Given the centrality of journal publication in university performance these days, naively, one might have expected that sound publishing procedures had evolved and that they were generally recognised. Nothing could be further from the truth. The criteria by which submitted papers are assessed are generally opaque, reviewers are given no guidance on how to go about their task and the procedures are rarely spelled out.
As a result, submitting a paper to a journal has a black-box aspect – the paper goes off into a void. One has no idea as to when one might hear back from the journal. And when a response is forthcoming, the procedure can veer all over the place.
There is a paradox here. It is now standard practice for any research-oriented university to have an ethics committee to which research proposals are submitted. However, there is something of an ethical vacuum when it comes to the editing and reviewing of papers for journal publication.
Here are just some of the practices I have observed over several decades, shown especially to me by younger or newer researchers:
- You haven’t written War and Peace – reviewers identify issues that would require a book (or two) properly to address
- Let’s go in a new direction – reviewers are changed mid-stream, and identify quite different issues
- You haven’t written the paper that I would have written – issues being posed that are tangential to the paper submitted or even looking to a quite different paper
- You haven’t referred to my work (and I have my own impact factors to think about) – self-explanatory
- I am very clever – a review consisting of five pages of critical comment
- Not what we are used to – reviewers asking that diagrams be removed because they are not in keeping with a journal’s genre (and then publishing the weakened paper)
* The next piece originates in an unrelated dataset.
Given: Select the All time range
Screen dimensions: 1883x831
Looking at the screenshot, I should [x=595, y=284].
- Homage to our god(s) – a request that a certain scholar appear in the bibliography (the scholar being a totem in the journal’s subdiscipline)
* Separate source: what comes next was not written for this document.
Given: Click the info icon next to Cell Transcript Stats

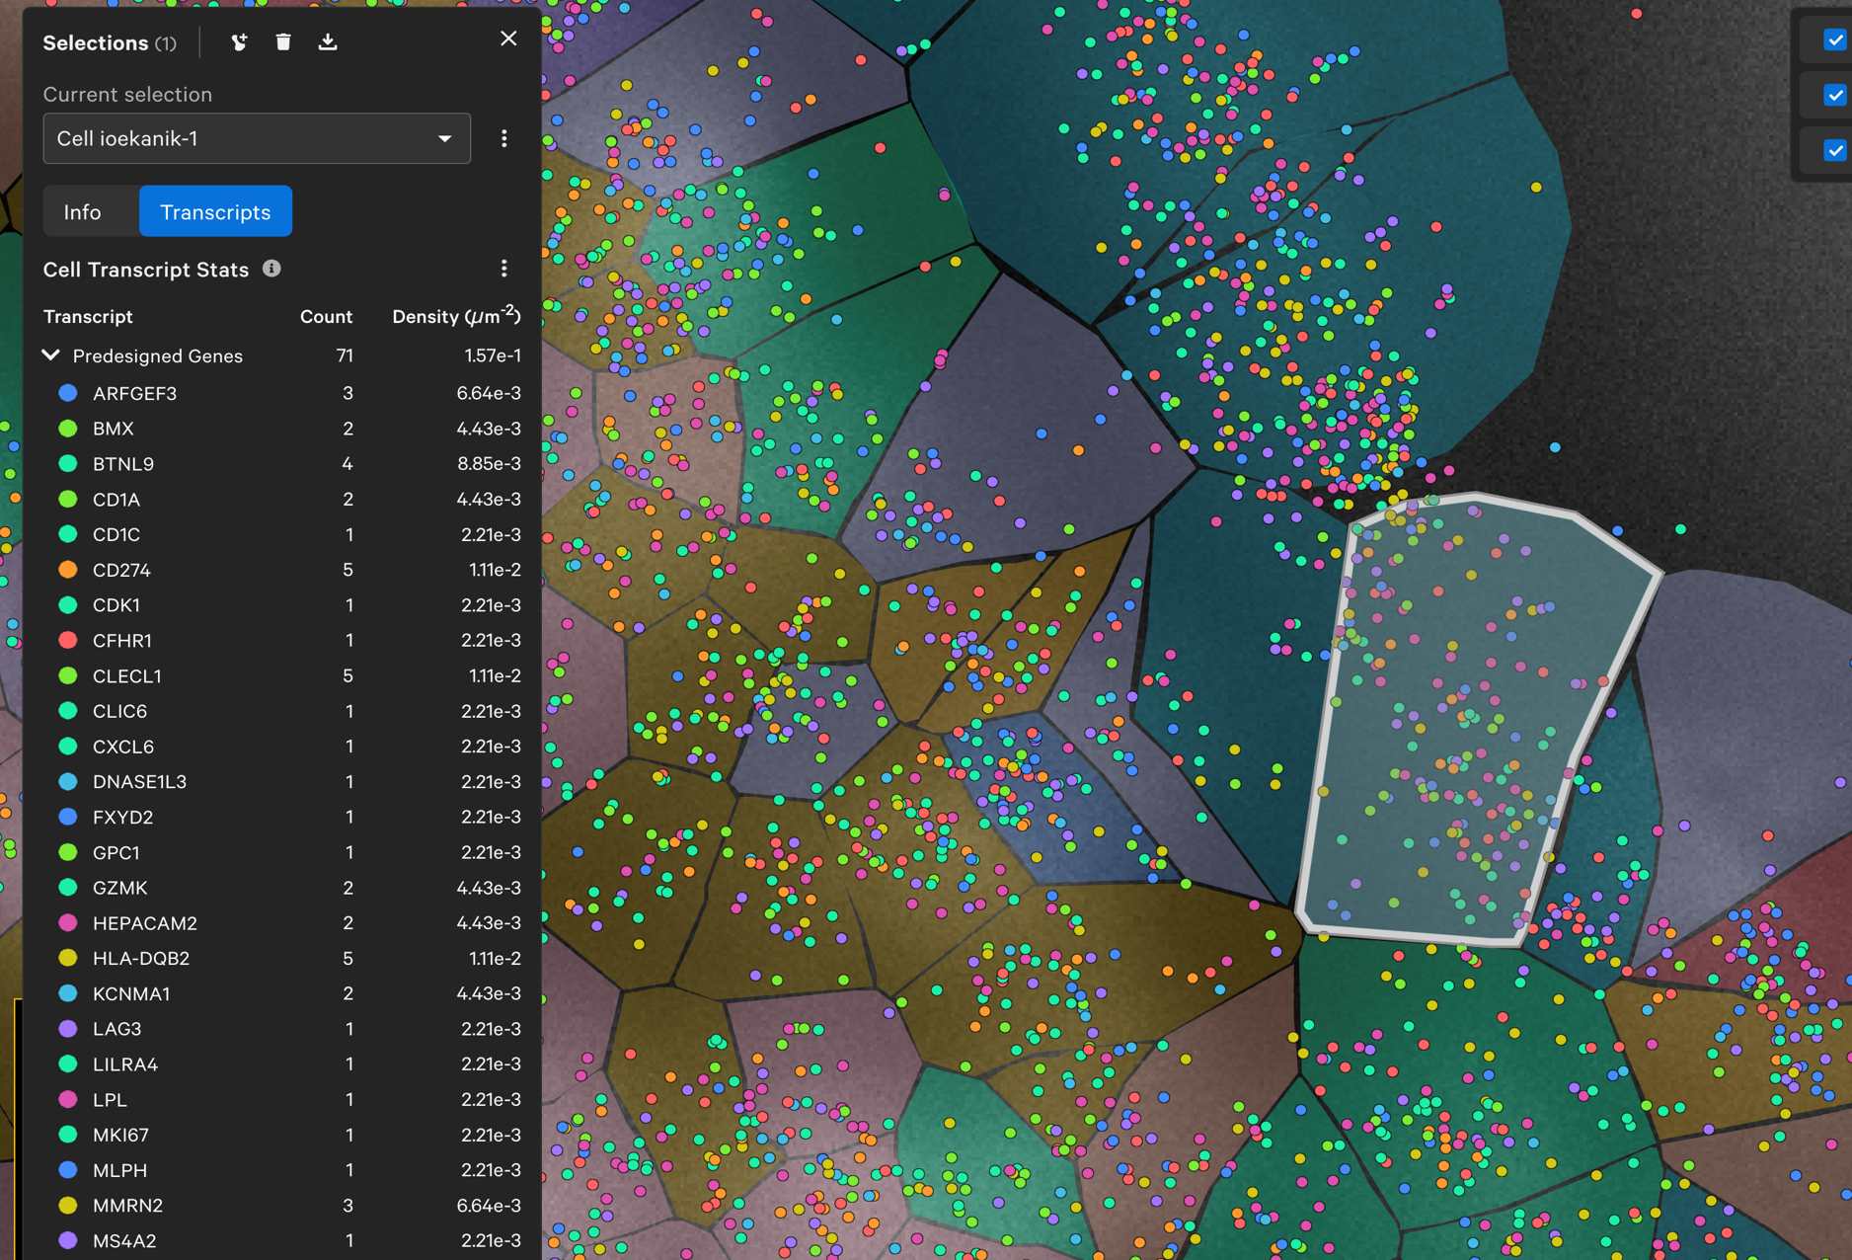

- My decision is final – major revisions and minor revisions are made, and then the paper is rejected, without an opportunity to address any outstanding blemishes.
Journal editors have difficult tasks these days; their journals are often deluged with paper submissions, and it is often difficult to find reviewers. Furthermore, academic life is tough now, and in submitting papers to journals, academics need a degree of personal resilience to withstand the necessary rigours of publication.
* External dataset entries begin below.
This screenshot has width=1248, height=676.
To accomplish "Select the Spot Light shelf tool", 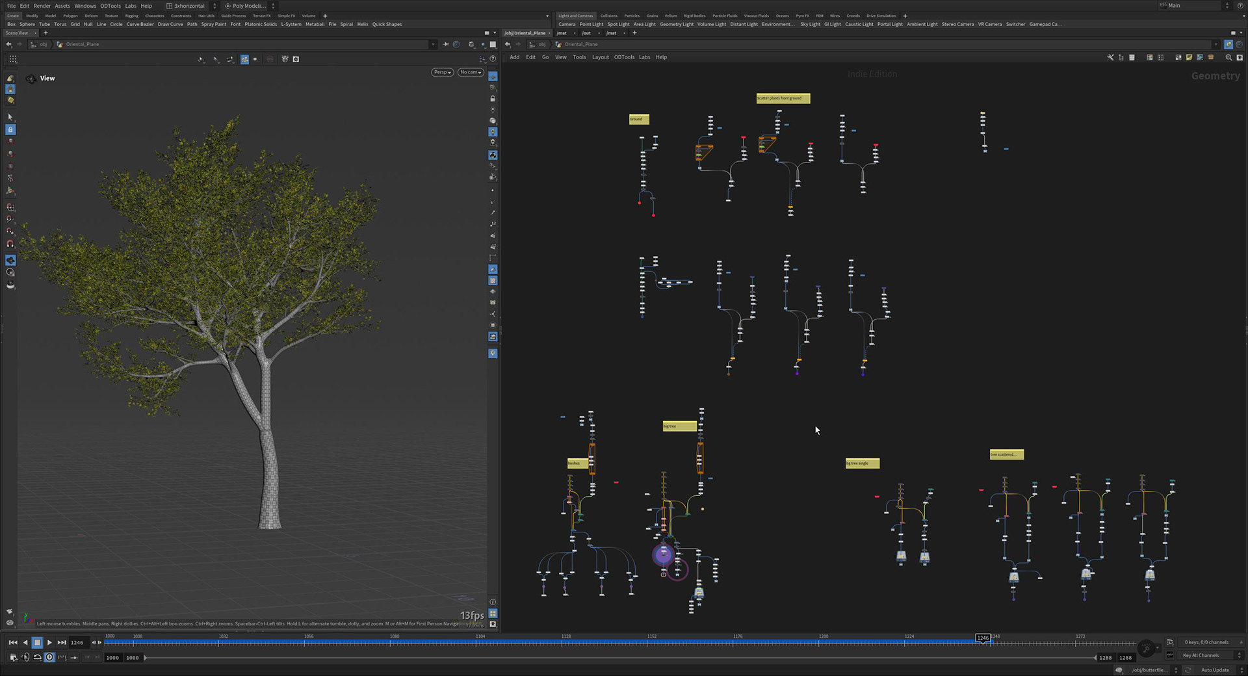I will (x=618, y=24).
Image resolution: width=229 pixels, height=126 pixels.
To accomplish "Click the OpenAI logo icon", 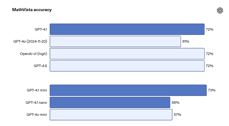I will coord(220,11).
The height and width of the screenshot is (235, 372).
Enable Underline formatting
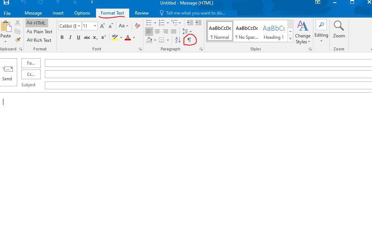[78, 37]
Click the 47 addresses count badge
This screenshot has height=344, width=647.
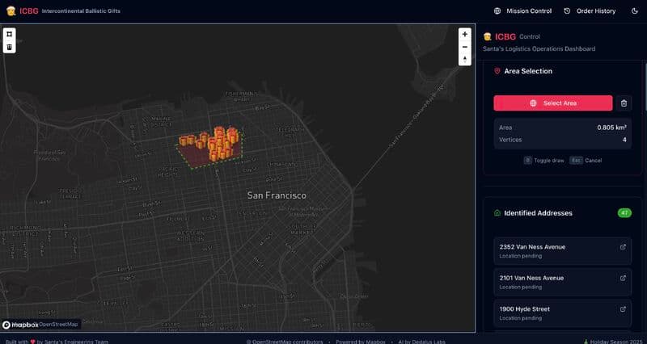(624, 213)
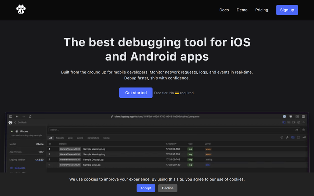Click the Go Back chevron
The image size is (314, 196).
tap(15, 122)
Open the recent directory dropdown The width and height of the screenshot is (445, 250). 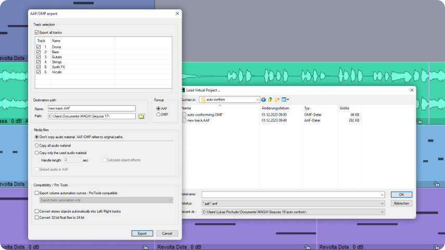coord(382,212)
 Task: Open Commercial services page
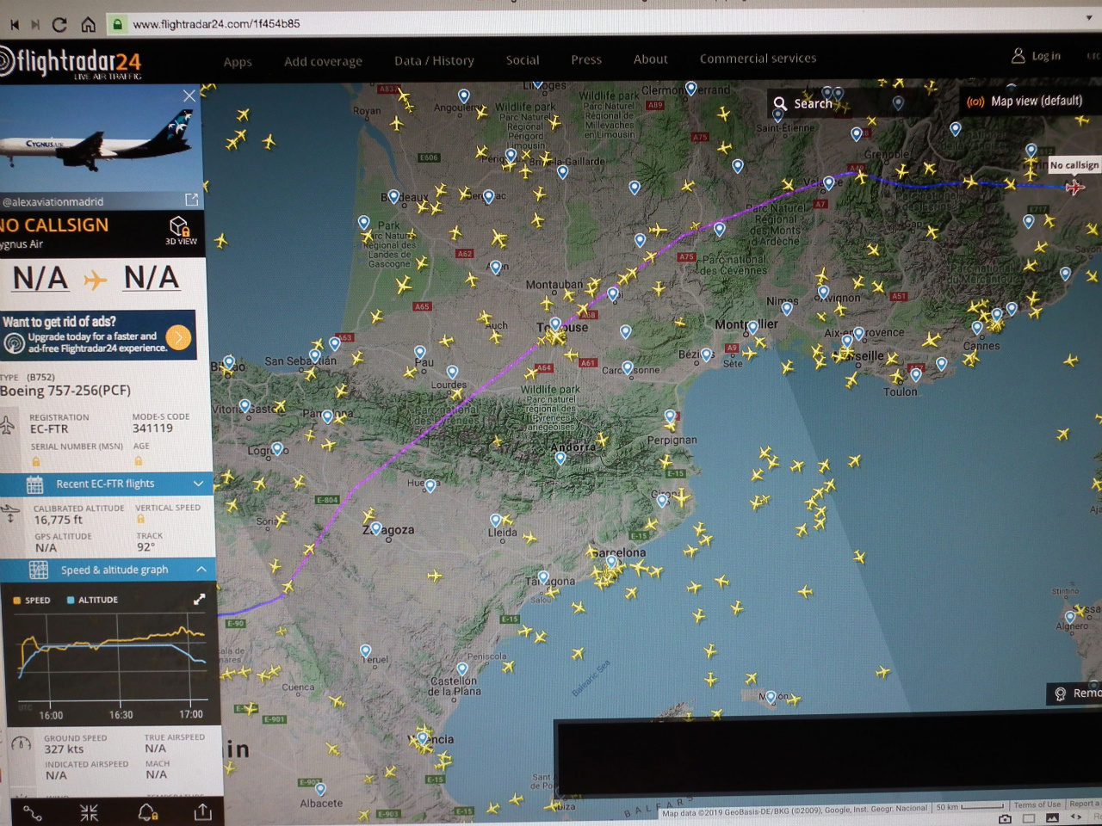pos(758,59)
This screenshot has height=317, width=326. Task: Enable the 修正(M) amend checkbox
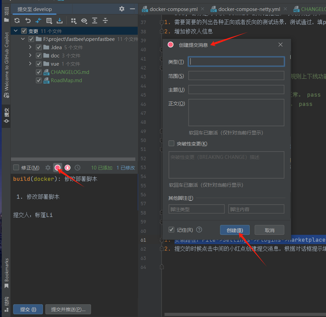[x=16, y=167]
All this is true. It is, however, incumbent on journal editors and their boards to ensure that the review process is conducted with integrity.
There are several issues here. The system is idiosyncratic and full of uncertainty.
It also contains undue risk. In many fields, there is a limited number of academics at work and their positions and writing styles can be identified. Authors place themselves at some personal risk, not least when there is a clash of approaches.
Third, the system is wasteful of time and effort, especially that of younger or newer academics, who may have large teaching commitments.
The system imposes undue emotional burdens. With its not-infrequent destructive reviews, the system exerts unnecessary stress, especially on newer researchers struggling to be published.
The system lacks a proper ethical base with a collective sense of standards, in which there is due regard for the integrity of the system and for fair treatment of authors.
How should we proceed? Here are six suggestions: First, could we not move towards an ethic of “do no harm”? For instance, reviewers could be reminded that they should offer constructive comments and convey a positive tone, whenever possible.
Second, while the principle of anonymity of reviewers is strong, so too is that of transparency. I suggest that there should be an opt-out policy. A reviewer’s name would appear unless she or he wishes it to be withheld.
Third, editors should provide reviewers with clear guidance on the matters to which reviewers should attend. Fourth, editorial boards should keep these matters under continual review, and each should have a definite policy on, and a set of protocols, regulating its own processes.
Fifth, editors might adopt the practice – which I have come across – in which authors are invited to comment on the review process that they have just experienced by responding to a questionnaire.
And finally, the large publishers of journals might collaborate in evolving a collective set of standards to which their own journals at least would be signed up.
These steps will not remove the excesses of academic preciousness, editorial authoritarianism and procedural ambiguity, but they may help to mitigate the present haphazard situation.
Ronald Barnett is emeritus professor of higher education at UCL Institute of Education. His latest book is The Ecological University: A Feasible Utopia.